This repository was archived by the owner on Sep 2, 2023. It is now read-only.

Rediscussion for out-of-order CJS exec? #509

Closed

Rediscussion for out-of-order CJS exec?#509

I'd like to reopen the discussion of out-of-order CJS exec one last time, given how much criticism there has been over the lack of named exports for CommonJS in ESM.

I can revive a former PR for this which is still sitting around somewhere no problem.

The two "problematic semantics" as far as this group is concerned are:

CJS executing during the instantiation phase instead of during the execute phase.
Because of the getter triggers I would also prefer to move the "wrapper creation" to be lazily done on the first import, instead of for every CJS module.

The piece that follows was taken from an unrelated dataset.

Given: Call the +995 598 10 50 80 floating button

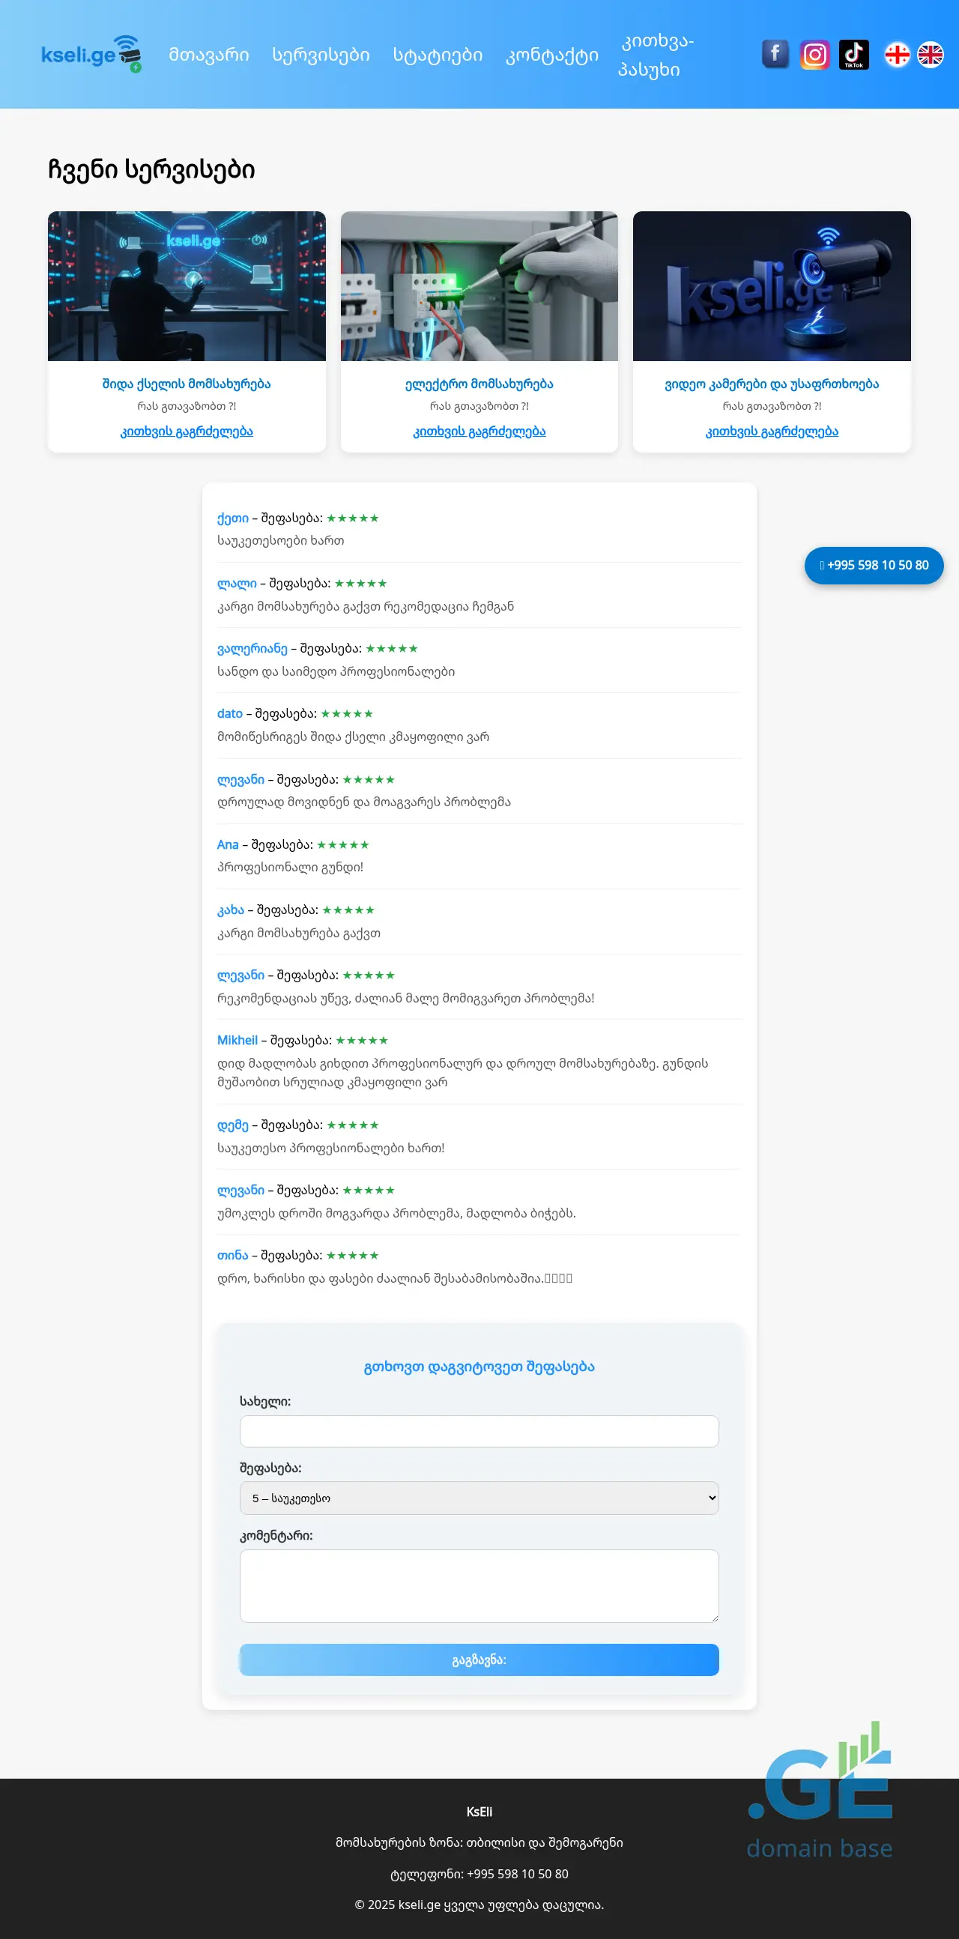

That is, doing the exports snapshot at import time, even if it was required earlier. The reason being that otherwise an app that loads 100s of CommonJS modules snapshotting all of those on startup will both be slower and also may trigger lots of unnecessary warning and error side effects.

I have no problem with either of these semantics and never have.

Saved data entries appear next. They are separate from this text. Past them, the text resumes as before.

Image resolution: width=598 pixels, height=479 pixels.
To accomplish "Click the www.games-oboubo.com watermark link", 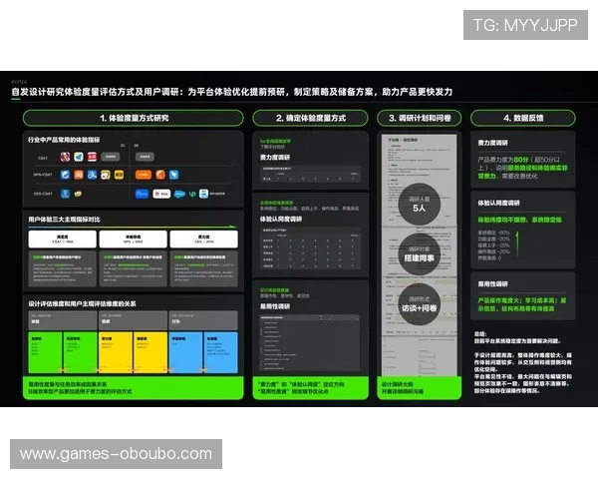I will (x=116, y=454).
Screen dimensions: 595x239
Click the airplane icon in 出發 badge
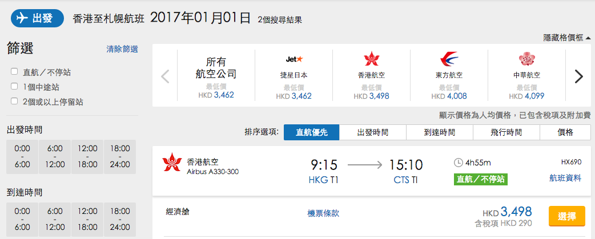22,19
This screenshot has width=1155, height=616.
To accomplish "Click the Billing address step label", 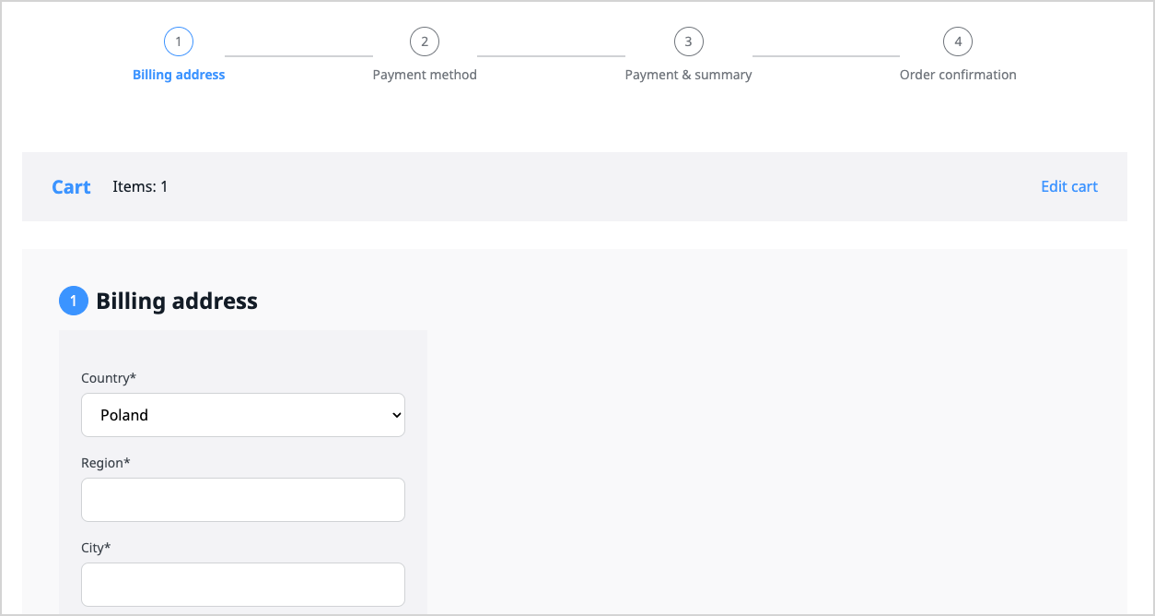I will (x=178, y=75).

Will other members of this group finally reconsider their positions in the name of practicality for users?

This scenario is definitely one of the biggest catches for users that we can still change. It could be worth re-hashing this old number even if that's a small possibility.

added

I seem to remember a PR where you implemented a "golden middle": during the binding phase, Node assumes that the exports are as the imports defined them, leaves the execution to the execution phase, and if during the execution it finds that the imports were not the same as the exports, throws an exception.

That would sound to me like an (almost) perfect solution.

guybedford

ContributorAuthor

@giltayar yes this was the dynamic modules proposal that we put so much time into at TC39 (https://github.com/nodejs/dynamic-modules). The solution, implemented pretty much exactly as you describe, hits on some quite deep complexities:

export * from 'a'; export * from 'b' is supposed to throw when a and b both export the same named export. Allowing the names to be user/consumer-defined means this validation phase needs to be post-handled / ignored somehow.
import * as ns in a cycle can expose a module namespace object for a CJS module with the exports being displayed before the execution of that CJS module has completed. Since the exposed exports are then the user definitions this exposes non-determinism despite any later execution error.

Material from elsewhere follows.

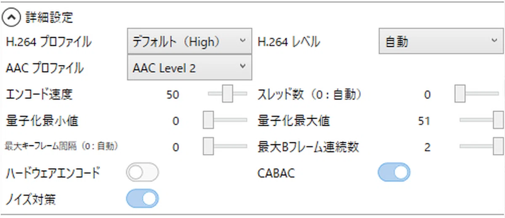
Task: Click the エンコード速度 value 50
Action: click(x=173, y=95)
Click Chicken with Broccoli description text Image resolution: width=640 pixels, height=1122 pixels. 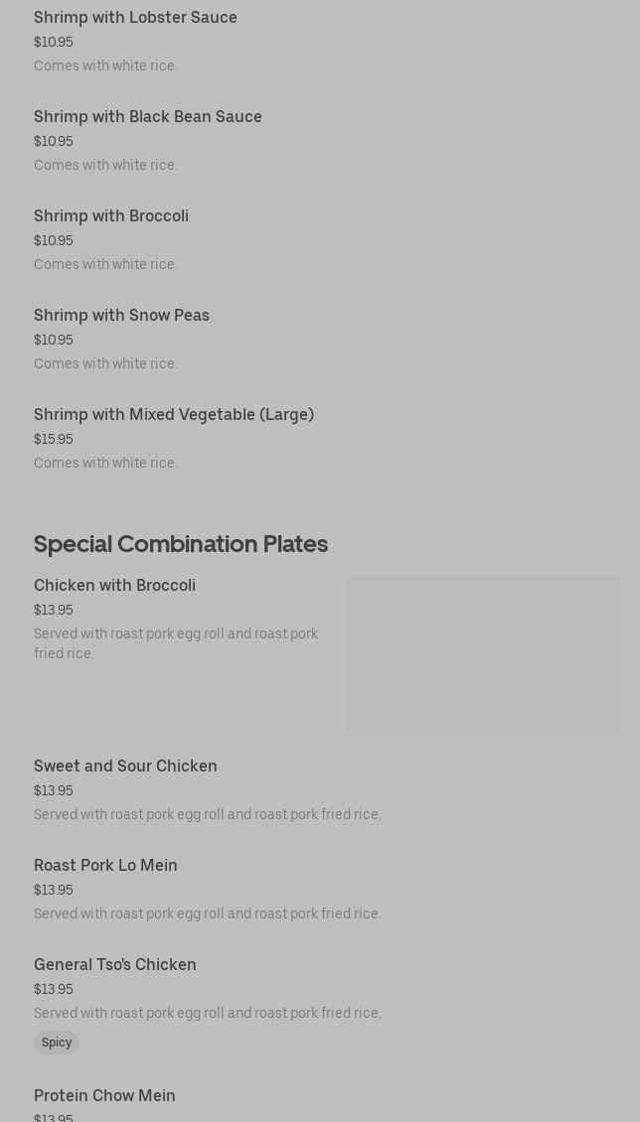(176, 643)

The dynamic modules solution was to ban export star of commonjs modules for (1) and to patch the namespace for (2), but this approach was shot down at TC39 after multiple attempts at consensus.

The simple solution being discussed here can be implemented in a PR tomorrow, and doesn't come with anything close to these complexities.

GeoffreyBooth

Member

yes this was the dynamic modules proposal

So this proposal determined the names of the CommonJS exports by looking at what was imported, e.g. in import statements; did we ever consider determining the names of the CommonJS exports by parsing the CommonJS?

I remember there was opposition to evaluating the CommonJS in the instantiation phase, and strong opposition to evaluating CommonJS code twice; but what about just parsing it in one of these pre-evaluation phases? We would miss any CommonJS exports that are dynamically named, but perhaps that's okay? That could be a caveat we explain in the docs as a limitation of importing CommonJS into ESM; hopefully that edge case is rare enough that it shouldn't come up much.

ljharb

SponsorMember

Is there a way to reuse the results of the parse to minimize the perf hit of that?

giltayar

I'm not a fan of parsing CJS modules, because it's heuristic, and there would be no rule we could write in the documentation that says when it will work and when not. Worse: due to a change in the parsing code (which will happen), a module that worked in one version of Node, will stop working in another.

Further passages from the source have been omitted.